Augmenting Anatomical EM Images with Multiplexed Gene Expression Maps

How do the brain’s nerve cells communicate with one another? What happens when T cells render cancer cells harmless? Details of the processes at the cellular level are unclear. Special reporter proteins created by a research team guided by the Technical University of Munich (TUM) may now aid in the discovery of these processes.

Augmenting Anatomical EM Images with Multiplexed Gene Expression MapsA team around Prof. Gil Gregor Westmeyer has developed a new barcoded gene reporter system for electron microscopy. Image Credit: Andreas Heddergott/TUM; Barth van Rossum.

An electron microscope offers scientists with the most detailed picture of cellular structures, with resolution in the sub-nanometer range. Cell components such as mitochondria and nerve cell connections can also be identified. Nonetheless, many critical structures and processes remain hidden.

This is somewhat like looking at a city map. It is sufficient to get a visual impression of the surroundings and see where the roads are. But it doesn't tell us how often traffic lights are switched, how much traffic there is at any given point, and when or where something is currently under reconstruction.”

Gil Gregor Westmeyer, Professor, Neurobiological Engineering, Technical University of Munich

Gil Gregor Westmeyer is the Director of the Institute for Synthetic Biomedicine at Helmholtz Munich.

However, the ability to intervene in defective processes or reproduce them in artificial tissues and organs necessitates a thorough understanding of the activities that occur within and between cells.

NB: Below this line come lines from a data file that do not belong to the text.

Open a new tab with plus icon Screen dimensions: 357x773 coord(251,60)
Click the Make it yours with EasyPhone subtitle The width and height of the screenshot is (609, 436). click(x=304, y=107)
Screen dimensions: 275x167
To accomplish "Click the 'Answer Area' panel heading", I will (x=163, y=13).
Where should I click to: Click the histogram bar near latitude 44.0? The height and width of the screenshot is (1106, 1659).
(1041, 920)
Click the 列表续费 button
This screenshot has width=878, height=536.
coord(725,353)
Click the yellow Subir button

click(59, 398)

Westmeyer and his colleagues created a genetic reporter system that does the reconnaissance work within the cells for them. The gene reporters are protein capsules that may be seen under an electron microscope.

Identification by Barcodes

The capsules are created by the cells. Their genetic blueprints are linked to particular target genes. When the target genes become active, reporter proteins are produced. This method’s core premise is already a routine approach in light microscopy.

Researchers worked with fluorescent proteins. This strategy, however, is not appropriate for electron microscopy because, rather than colors, distinct shapes are discriminated based on their electron densities, for example.

The researchers took advantage of this by inserting metal-binding proteins into various-sized capsules. Under an electron microscope, these “EMcapsulins” appear as variously sized concentric circles that can be readily detected and allocated as barcodes using artificial intelligence.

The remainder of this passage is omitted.